/dev/null 0
I haven’t paid much attention to the Hillary Clinton email scamdal because I knew from the git-go that it was yet another Republican lie in a long parade of lies about the Clintons, a parade reaching back to and beyond the Republican fever dream that the Clintons somehow murdered Vince Foster.
One does not have to be a fan of the Clintons to be disgusted by the Republican lies.
Now Cynthia Dill has sacrificed her time to plough through the bureacratise of the report on Hillary Clinton’s email scamdal so we don’t have to. Her findings come as no surprise. As with an email sent to /dev/null, there’s no there there.
Here’s a bit (emphasis added):
Clinton reasonably believed her private server was allowed because the bureaucrats in charge of security allowed it. This present-day conviction for violating rule 12 FAM 544.2 after the fact means nothing of any consequence. Nobody was hurt. No security was breached.
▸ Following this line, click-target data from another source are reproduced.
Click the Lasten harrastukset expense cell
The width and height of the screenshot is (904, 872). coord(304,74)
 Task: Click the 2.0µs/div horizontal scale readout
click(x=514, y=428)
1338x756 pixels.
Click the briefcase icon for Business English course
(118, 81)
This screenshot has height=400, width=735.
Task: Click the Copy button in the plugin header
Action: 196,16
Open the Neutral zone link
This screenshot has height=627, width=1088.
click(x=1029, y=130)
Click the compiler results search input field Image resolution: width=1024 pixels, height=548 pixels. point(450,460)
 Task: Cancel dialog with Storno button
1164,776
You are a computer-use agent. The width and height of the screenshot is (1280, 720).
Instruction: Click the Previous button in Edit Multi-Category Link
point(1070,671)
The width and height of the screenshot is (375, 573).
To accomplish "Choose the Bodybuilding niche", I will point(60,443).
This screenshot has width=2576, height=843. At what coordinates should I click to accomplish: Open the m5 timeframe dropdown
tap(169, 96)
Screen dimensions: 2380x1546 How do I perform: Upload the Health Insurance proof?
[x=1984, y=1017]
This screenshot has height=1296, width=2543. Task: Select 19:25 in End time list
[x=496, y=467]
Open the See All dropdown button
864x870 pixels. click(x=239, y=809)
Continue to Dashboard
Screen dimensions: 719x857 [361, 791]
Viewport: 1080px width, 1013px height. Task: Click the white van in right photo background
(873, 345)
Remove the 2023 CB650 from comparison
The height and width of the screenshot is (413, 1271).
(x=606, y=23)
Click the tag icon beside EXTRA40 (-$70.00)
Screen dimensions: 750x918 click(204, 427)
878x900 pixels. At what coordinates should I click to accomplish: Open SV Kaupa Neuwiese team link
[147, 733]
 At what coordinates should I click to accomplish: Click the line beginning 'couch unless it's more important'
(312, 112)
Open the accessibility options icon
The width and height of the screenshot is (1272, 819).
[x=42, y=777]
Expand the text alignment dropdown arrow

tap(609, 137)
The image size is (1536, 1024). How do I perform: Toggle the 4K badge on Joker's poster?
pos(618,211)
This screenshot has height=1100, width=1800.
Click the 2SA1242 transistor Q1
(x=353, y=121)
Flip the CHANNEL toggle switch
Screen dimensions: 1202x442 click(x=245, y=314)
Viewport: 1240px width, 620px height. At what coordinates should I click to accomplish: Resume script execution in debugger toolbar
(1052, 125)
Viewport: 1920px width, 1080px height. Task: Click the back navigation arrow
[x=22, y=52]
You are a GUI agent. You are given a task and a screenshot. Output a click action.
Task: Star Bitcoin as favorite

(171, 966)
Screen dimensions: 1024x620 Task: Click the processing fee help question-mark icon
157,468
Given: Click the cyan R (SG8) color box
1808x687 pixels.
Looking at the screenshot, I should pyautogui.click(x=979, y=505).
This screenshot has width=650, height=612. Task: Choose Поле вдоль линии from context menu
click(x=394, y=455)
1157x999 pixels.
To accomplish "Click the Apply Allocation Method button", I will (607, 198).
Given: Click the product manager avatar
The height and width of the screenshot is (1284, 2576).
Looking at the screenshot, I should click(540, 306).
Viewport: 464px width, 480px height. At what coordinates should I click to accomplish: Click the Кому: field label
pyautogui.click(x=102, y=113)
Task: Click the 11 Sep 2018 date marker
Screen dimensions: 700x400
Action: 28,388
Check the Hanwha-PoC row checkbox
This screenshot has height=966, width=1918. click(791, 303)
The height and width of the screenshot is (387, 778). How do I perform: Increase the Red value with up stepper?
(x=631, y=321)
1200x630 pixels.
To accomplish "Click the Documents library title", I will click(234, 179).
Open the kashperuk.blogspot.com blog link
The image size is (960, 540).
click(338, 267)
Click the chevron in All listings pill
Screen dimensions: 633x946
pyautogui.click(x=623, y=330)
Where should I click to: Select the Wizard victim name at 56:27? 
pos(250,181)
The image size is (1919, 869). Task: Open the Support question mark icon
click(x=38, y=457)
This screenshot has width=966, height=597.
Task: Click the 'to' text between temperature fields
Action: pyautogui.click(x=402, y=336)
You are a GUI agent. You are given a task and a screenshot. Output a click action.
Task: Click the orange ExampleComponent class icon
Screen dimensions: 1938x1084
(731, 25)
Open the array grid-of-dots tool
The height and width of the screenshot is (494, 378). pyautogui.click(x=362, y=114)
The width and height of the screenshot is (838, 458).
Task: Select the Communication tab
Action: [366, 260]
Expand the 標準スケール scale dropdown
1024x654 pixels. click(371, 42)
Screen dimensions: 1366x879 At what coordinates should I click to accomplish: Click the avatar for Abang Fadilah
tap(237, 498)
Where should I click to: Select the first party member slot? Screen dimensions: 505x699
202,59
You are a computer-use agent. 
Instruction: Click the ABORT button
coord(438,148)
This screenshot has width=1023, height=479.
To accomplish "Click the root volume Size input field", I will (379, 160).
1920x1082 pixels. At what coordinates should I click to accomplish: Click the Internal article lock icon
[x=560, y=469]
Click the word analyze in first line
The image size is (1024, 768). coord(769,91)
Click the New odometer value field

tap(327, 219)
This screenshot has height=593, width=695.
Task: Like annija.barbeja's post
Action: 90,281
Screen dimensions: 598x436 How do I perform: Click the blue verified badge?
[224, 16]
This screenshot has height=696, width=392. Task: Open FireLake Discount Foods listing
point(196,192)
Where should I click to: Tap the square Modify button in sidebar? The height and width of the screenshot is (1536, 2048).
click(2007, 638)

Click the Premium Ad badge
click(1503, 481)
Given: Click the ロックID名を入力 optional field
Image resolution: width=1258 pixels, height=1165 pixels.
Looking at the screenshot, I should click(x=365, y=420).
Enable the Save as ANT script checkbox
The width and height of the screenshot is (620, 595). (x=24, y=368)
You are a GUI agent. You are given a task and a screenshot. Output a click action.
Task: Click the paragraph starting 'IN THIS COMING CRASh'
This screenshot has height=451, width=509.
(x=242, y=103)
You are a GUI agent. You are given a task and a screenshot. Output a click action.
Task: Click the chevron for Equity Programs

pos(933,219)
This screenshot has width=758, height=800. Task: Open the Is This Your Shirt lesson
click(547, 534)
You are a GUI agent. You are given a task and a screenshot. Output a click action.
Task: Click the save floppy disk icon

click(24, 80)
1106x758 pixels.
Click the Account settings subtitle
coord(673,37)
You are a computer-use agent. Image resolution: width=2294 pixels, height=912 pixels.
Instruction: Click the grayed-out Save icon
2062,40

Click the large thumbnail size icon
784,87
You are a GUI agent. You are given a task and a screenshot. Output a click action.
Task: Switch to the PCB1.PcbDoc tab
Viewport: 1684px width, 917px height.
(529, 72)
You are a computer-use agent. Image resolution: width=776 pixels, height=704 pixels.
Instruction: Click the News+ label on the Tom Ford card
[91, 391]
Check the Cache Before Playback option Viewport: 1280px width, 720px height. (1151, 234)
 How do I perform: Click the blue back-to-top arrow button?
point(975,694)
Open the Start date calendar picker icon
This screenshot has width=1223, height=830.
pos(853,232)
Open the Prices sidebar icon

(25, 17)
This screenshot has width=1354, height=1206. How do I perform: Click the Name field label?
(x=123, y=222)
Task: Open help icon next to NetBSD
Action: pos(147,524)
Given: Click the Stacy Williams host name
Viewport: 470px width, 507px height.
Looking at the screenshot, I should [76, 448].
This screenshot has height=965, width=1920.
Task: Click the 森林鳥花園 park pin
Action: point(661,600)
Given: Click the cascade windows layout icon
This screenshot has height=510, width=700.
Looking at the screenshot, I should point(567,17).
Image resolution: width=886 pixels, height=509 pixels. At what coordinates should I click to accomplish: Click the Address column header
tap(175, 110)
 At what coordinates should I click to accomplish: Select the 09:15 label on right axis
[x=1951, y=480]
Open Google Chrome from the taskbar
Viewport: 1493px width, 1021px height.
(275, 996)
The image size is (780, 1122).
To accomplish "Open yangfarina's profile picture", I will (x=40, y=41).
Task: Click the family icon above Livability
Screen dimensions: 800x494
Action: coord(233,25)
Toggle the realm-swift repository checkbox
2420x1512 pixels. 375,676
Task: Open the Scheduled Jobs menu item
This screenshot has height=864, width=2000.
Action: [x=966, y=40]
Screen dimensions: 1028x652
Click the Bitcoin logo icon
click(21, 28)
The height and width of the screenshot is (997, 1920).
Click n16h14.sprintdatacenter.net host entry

Who cares?
I think one reason that this particular scamdal has had some staying power is that, to most persons, an email server–hell, a computer–is a dark magic box, mysterious and alchemical.
An email server is, actually, nothing more than a program that relays mail from the persons who write it to the recipients over a network and from a network to the recipient(s).
You too can have your own email server, if you wish. I know folks who do. It’s a bit complex, but it’s not magic, it’s not alchemy, it’s not voodoo; it’s just a computer program. (If you think government servers are somehow magically more secure than other servers, think again. Governments don’t do security better than anyone else, except possibly Sony.)
(Be sure to check your ISP’s terms of service before setting up your own mail server; most US ISPs forbid public-facing servers–news, web, database, mail–unless you have a business-class account. That’s why I don’t run my own mail server–my ISP’s TOS forbid it for my level of account. Otherwise I’d set one up just to see whether I could make it work. I like crossword puzzles too.)